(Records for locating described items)
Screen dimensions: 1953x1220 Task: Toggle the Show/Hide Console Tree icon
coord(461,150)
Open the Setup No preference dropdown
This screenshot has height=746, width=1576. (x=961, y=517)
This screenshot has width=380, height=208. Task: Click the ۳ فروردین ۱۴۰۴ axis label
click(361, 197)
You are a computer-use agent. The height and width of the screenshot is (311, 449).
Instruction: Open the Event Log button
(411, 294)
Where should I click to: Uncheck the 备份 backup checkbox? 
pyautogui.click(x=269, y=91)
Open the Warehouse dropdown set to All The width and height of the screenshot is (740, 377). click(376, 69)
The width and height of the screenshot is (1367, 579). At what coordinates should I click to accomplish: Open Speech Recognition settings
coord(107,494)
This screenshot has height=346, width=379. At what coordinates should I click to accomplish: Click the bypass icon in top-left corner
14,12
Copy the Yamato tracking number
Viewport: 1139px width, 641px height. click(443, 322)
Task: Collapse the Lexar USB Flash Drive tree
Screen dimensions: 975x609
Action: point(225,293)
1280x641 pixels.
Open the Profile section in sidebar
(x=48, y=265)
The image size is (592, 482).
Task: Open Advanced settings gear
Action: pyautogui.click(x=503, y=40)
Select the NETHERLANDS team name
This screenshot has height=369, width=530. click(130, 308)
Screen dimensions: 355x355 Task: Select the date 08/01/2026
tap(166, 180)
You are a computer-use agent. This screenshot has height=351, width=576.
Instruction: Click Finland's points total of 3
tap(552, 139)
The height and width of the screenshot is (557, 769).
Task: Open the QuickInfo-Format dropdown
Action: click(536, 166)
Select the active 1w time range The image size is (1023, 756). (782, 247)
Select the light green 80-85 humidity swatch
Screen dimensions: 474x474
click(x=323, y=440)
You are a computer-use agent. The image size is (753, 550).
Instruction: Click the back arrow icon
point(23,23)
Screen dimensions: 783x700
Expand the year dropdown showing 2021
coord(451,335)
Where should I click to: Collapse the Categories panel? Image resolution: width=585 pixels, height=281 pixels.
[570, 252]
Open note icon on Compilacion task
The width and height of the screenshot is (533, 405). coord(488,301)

DIRECTIVE: Reproduce the lines above without any change, from the line with "You are a computer-use agent. The height" to the line with "Viewport: 1139px width, 641px", and output only those lines.

SOLUTION:
You are a computer-use agent. The height and width of the screenshot is (311, 449).
Instruction: Open the Event Log button
(411, 294)
Where should I click to: Uncheck the 备份 backup checkbox? 
pyautogui.click(x=269, y=91)
Open the Warehouse dropdown set to All The width and height of the screenshot is (740, 377). click(376, 69)
The width and height of the screenshot is (1367, 579). At what coordinates should I click to accomplish: Open Speech Recognition settings
coord(107,494)
This screenshot has height=346, width=379. At what coordinates should I click to accomplish: Click the bypass icon in top-left corner
14,12
Copy the Yamato tracking number
Viewport: 1139px width, 641px height. click(443, 322)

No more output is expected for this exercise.